What can surviving public records certify about the CRISPR babies case, and what do they still leave undocumented about the edits?

This case survives in public view through a small set of institutional pages, each fixing a different edge of what can be said.

• Supreme People’s Court portal: three-year prison sentence and 3 million yuan fine
• Science (AAAS): late November 2018 claim of ‘gene-edited twins’ and immediate reaction
• WHO framing: somatic, germline and heritable editing
• National Academies benchmark on edited embryos and pregnancy threshold
• Peer-reviewed review: unexpected mutation and mosaicism reported as risks after CRISPR/Cas use

These points define the stable edge of certification in the provided record. Anything beyond them does not stabilize here.

The National Health Commission investigation statement page that fixes the official condemnation wording

An English-language page on the National Health Commission site presents itself as an investigation-result response. It is published as an official public notice.

The text is formatted as a short institutional statement. It frames the subject as research connected to ‘gene edited babies’ rather than as a laboratory report.

Within that statement, the Commission uses a fixed condemnation phrase: the research ‘severely offends China’s laws, regulations and ethics’.

The wording asserts a violation position, but it does not enumerate the underlying evidence on that same page. It also does not present technical appendices that would allow independent reconstruction of what edits were made.

No sequence-level description appears in this artifact. No validated attachment in this set supplies off-target assessment, mosaicism rates, or a protocol narrative.

The administrative act observable here is the Commission making this condemnation language public on its own portal, with no further technical dossier bundled into the page.^[1]

This artifact can certify an official health-authority position in explicit words, but it does not certify how the finding was reached or what specific technical facts were established next.

The Supreme People’s Court portal summary that fixes He Jiankui’s sentence and fine, but not the written judgment

The English portal of the Supreme People’s Court preserves a case summary stating He Jiankui was ‘sentenced to three years in prison and fined 3 million yuan’.

In the same summary, the offense label is given as ‘illegal human embryo gene-editing’, fixing the category of wrongdoing as the court portal presents it.

The provided record does not include the complete written judgment text, the evidentiary record, or detailed findings about what facts were established in court beyond the penalty statement.

That absence sets a hard limit: this archive slice can report the sentence and fine as published, but it cannot carry charge details, roles of other participants, or technical descriptions as court-established facts.^[2]

Late November 2018 in Science reporting: a public claim and an immediate reaction, not laboratory verification

Science (AAAS) reported in late November 2018 that a Chinese researcher claimed to have created ‘gene-edited twins’.

Science also reported that the claim triggered immediate international reaction, fixing the timing of a public emergence moment in a widely read publication.
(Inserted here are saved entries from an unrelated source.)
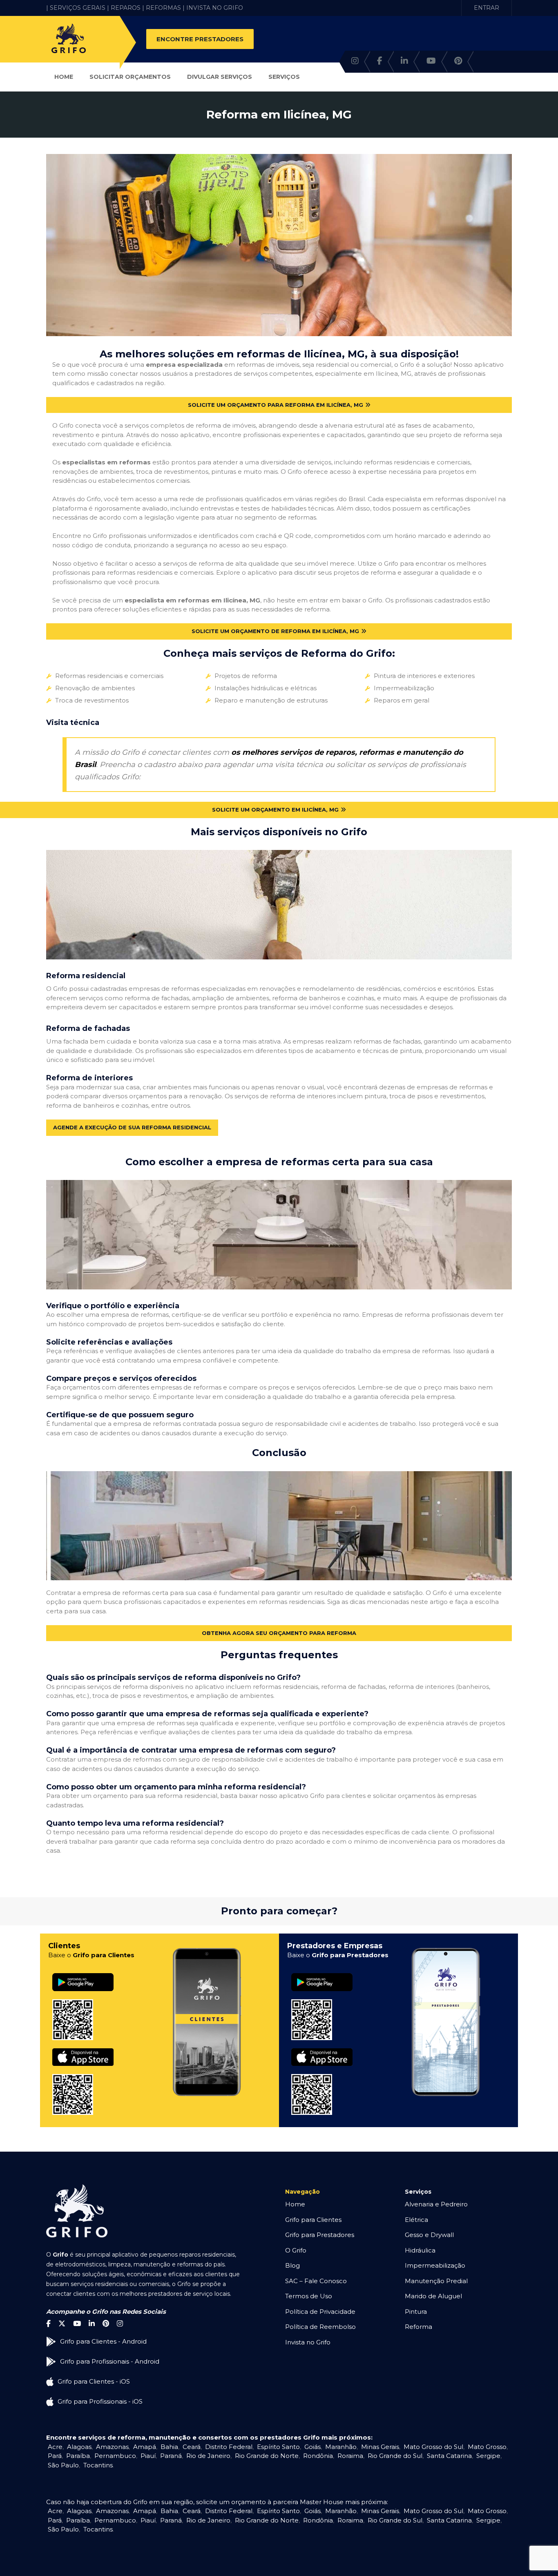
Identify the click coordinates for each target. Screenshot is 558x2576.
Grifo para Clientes (313, 2220)
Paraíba (78, 2456)
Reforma (418, 2327)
This kind of record is strong for chronology and public response, but it does not substitute for authenticated technical documentation or for a full court judgment within this provided set.

The next question the documents raise is simple and unresolved here: which technical and investigative materials, if any, were made public alongside the reaction.^[3]

The Second International Summit record: a bounded forum description, not a case file

The proceedings record for the Second International Summit on Human Genome Editing describes the event as a ‘two-and-a-half-day event’.

In that same description, the scope is framed as covering ‘potential benefits and risks of human genome editing’ and ‘ethical and cultural perspectives’.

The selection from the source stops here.